The iron of my friendships will surface and be indispensable.

You will ROCK 40 just like you have your whole life. You will be celebrated at the Boxcar and then go to Bobo’s for the first time in your life.

When your pastor says, “We cannot denounce white supremacy often enough or loud enough,” it will resonate in every part of your soul.

Friends will step into bigger roles in women’s ministry and you will pray like crazy and bust with pride in them. #GoAmyandRachel

A forty year Christmas tradition will come to an end and it will be a fun and emotional transition.

You will finally get a new picture with your BFF after about 13 years. #wegottadobetterthanthat

Sonic will go to several Thunder games and have fun in lederhosen (just not at the same time).

You will ask yourself if you love Jesus more than selling your house and you will find that you are loved in both the waiting and the answer.

Book launches will still be fun for you.
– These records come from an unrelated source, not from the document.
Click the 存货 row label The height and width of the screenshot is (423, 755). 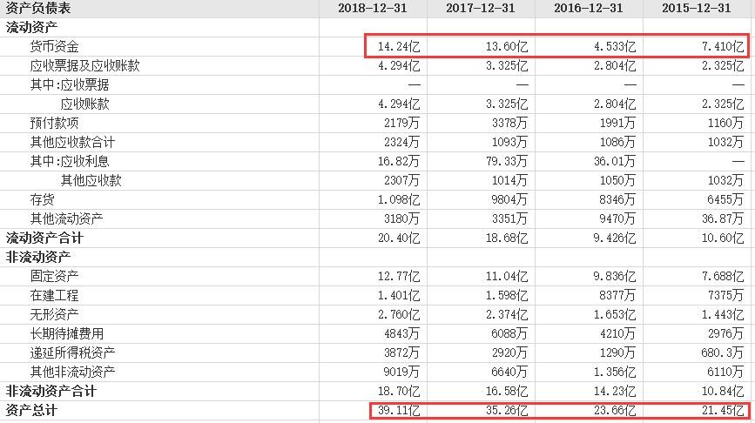coord(42,199)
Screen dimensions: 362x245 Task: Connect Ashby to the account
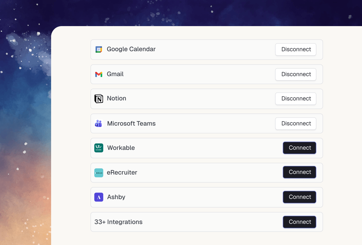point(299,197)
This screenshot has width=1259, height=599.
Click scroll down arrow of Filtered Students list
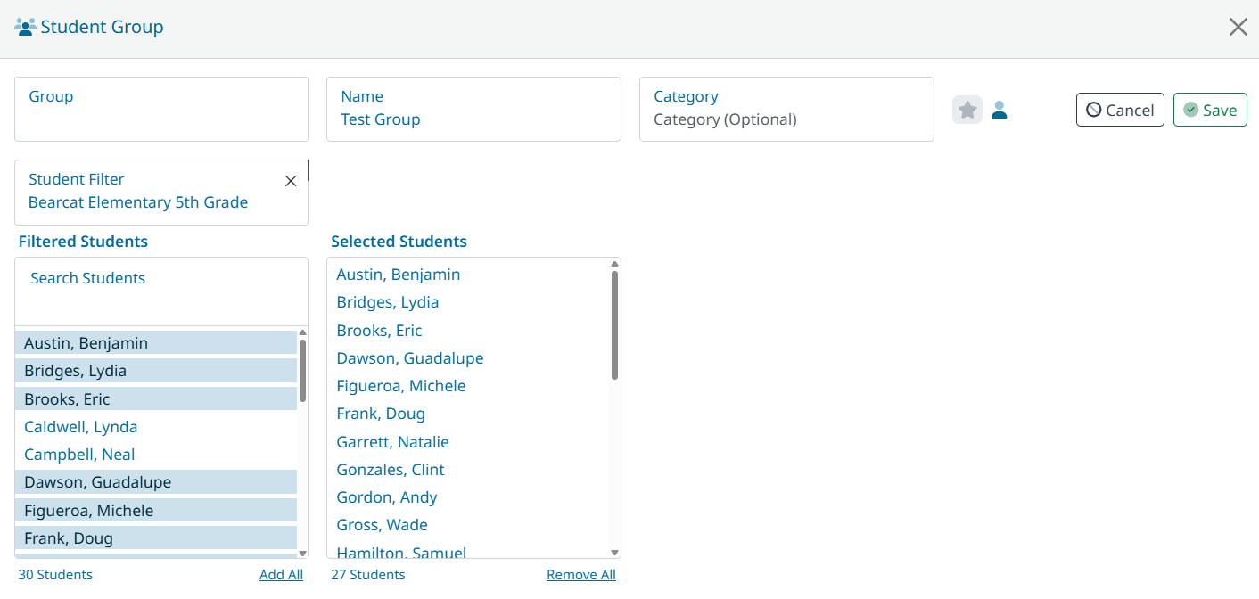pos(302,553)
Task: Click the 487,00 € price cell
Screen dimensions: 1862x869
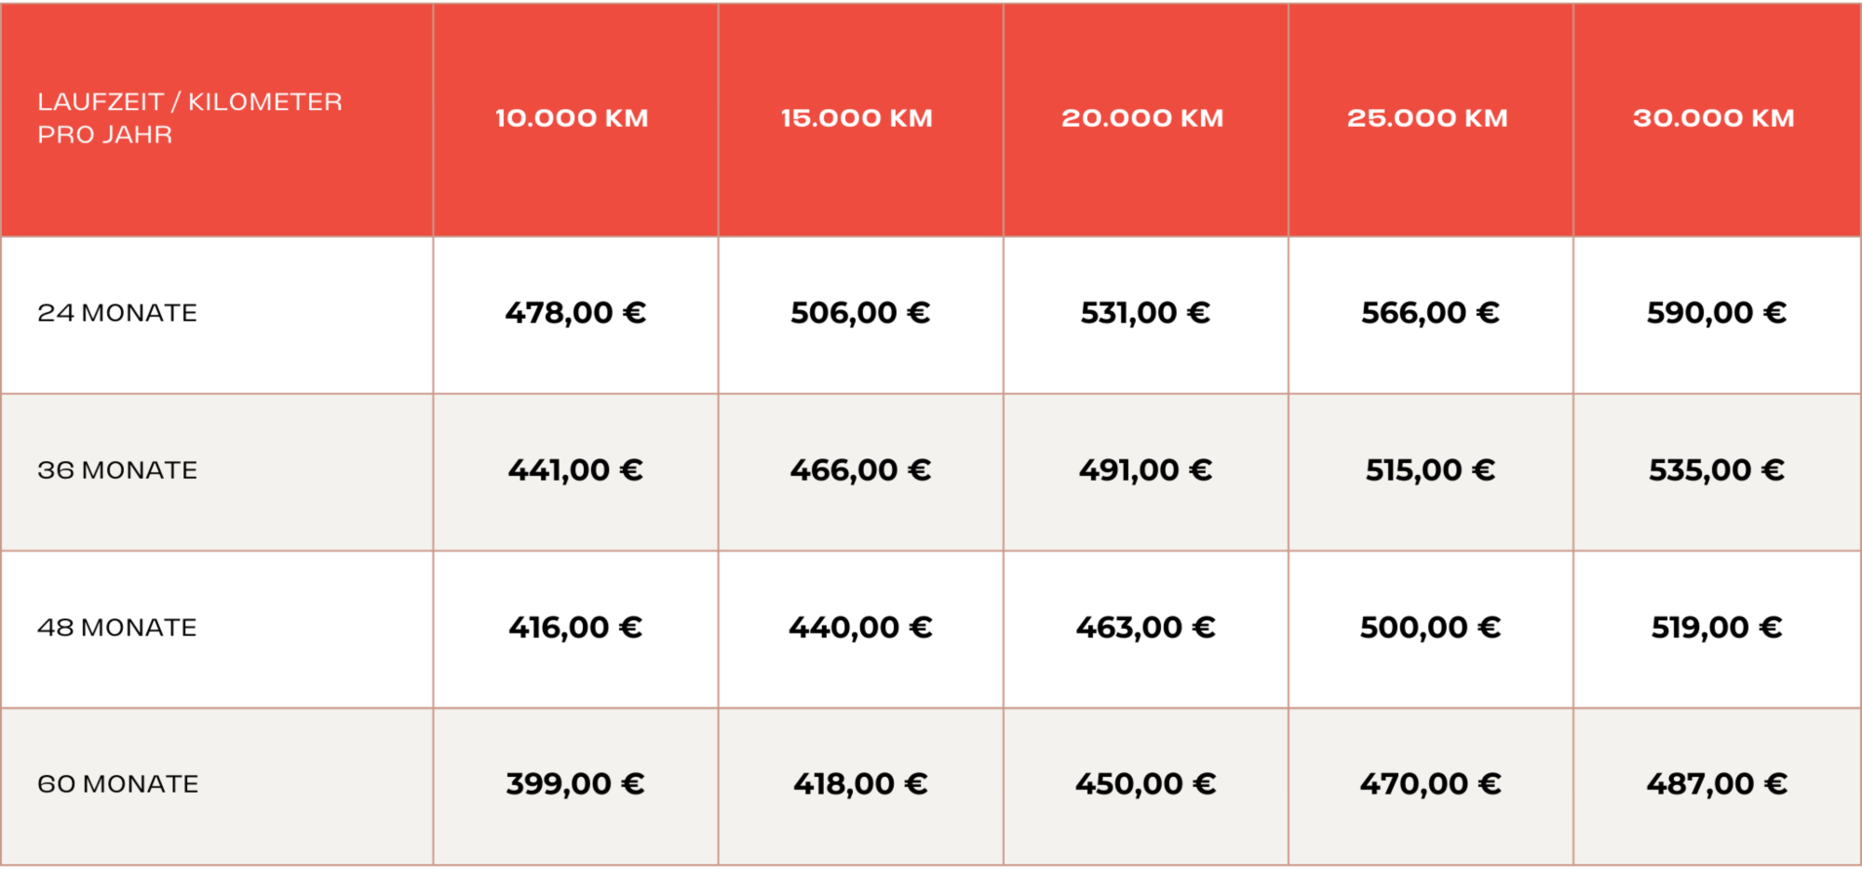Action: coord(1716,784)
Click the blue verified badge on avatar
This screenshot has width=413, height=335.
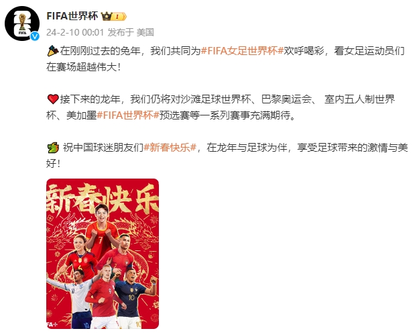34,36
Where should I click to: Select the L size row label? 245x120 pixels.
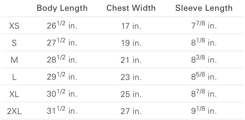14,77
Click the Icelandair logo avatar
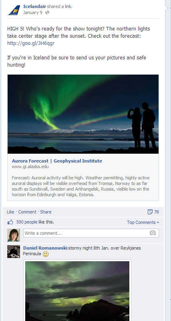This screenshot has height=321, width=171. pos(14,10)
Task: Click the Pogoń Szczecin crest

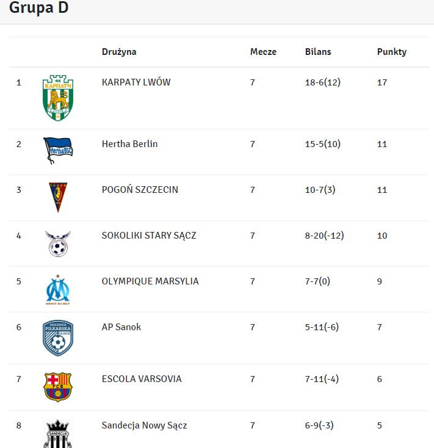Action: 58,197
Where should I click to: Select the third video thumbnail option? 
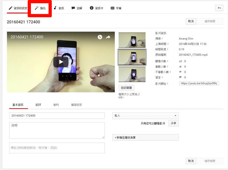tap(132, 74)
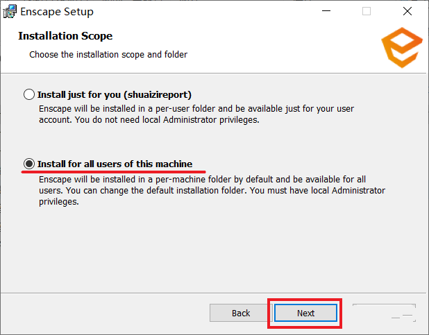Continue with the Next button
429x335 pixels.
tap(305, 313)
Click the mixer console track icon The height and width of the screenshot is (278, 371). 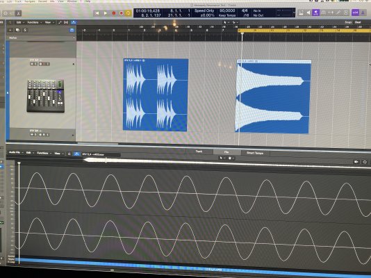pyautogui.click(x=45, y=96)
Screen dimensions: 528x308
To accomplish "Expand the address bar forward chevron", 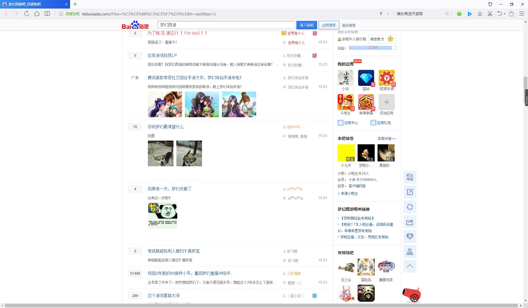I will click(388, 14).
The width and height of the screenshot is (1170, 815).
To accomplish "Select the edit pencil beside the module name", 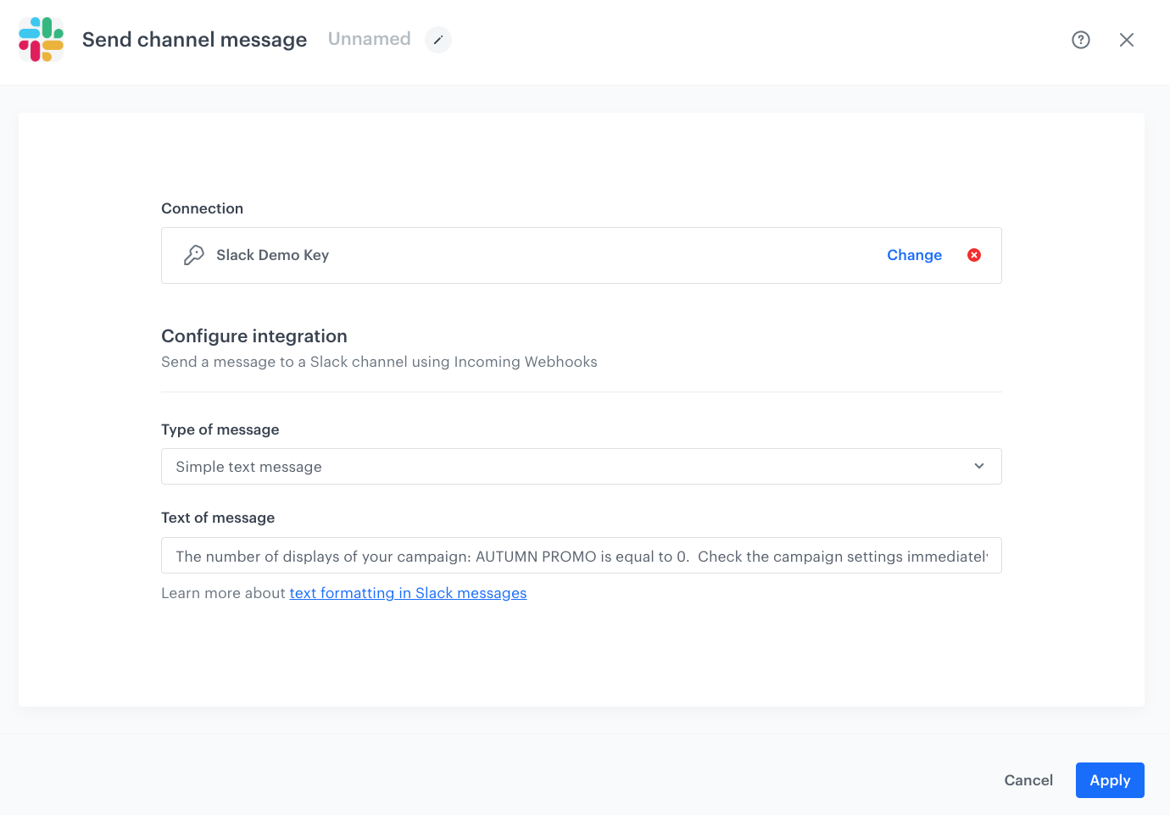I will pos(437,40).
Lisa-Jo Baker’s Unfriended and the She Reads Truth Bible reviews will be one of your favorite things to do.

You will force feed a toddler cheerios for breakfast, but fight her over your cabbage and onions for lunch. Quoting Han Solo, “This is not my fault. This is not my fault,” will become a regular dinnertime thing. #WKwasthepickyeater #mynicknamewasmoochie

One year you will look at a water bottle and not want to commit homicide, but it is no this year.

This year’s girl’s retreat will be a work of the Spirit. The unity of believers and cohesiveness of the speakers can only be credited to him.

The Bible you got to review you will give away, and then you will get it back.

Life will be crazy enough for you to eat Lunchables again. Although you will treat yourself by buying a more expensive adult version after a few of them.

You will celebrate the 60th birthday of your La-Mama. You will never get over God’s blessing you with her.

Nespresso home coffee machine and milk frother will be the best present you ever got your husband.

The Lyons side will have the first ever family reunion in which Snickle will call your oldest cousin “my favorite” all weekend and hearts will melt.

You will entertain second generations with your bubble gum blowing skills (Yeah, I still got it!).

You will be able to mall walk your house like a grandma on speed.

Going out the “in” door will be something you do for your daughter to show her you love her.

Sick kids will remind me that stewarding children will result in blessings because of the burdens.

You will master a 20-word adjective on FaceBook and your Aunt will love you all the more for it.

The trip you take for your 15th wedding anniversary will be the one trip to rule them all. Best donut ever… spa… club level… convertible… history… quiet… mountains… hiking… I WILL NEVER GET OVER IT.

You will love noise-canceling headphones as much as you thought you would.

AND you will finally… Finally… FINALLY… get a contract on your house. Thank you, Lord Jesus!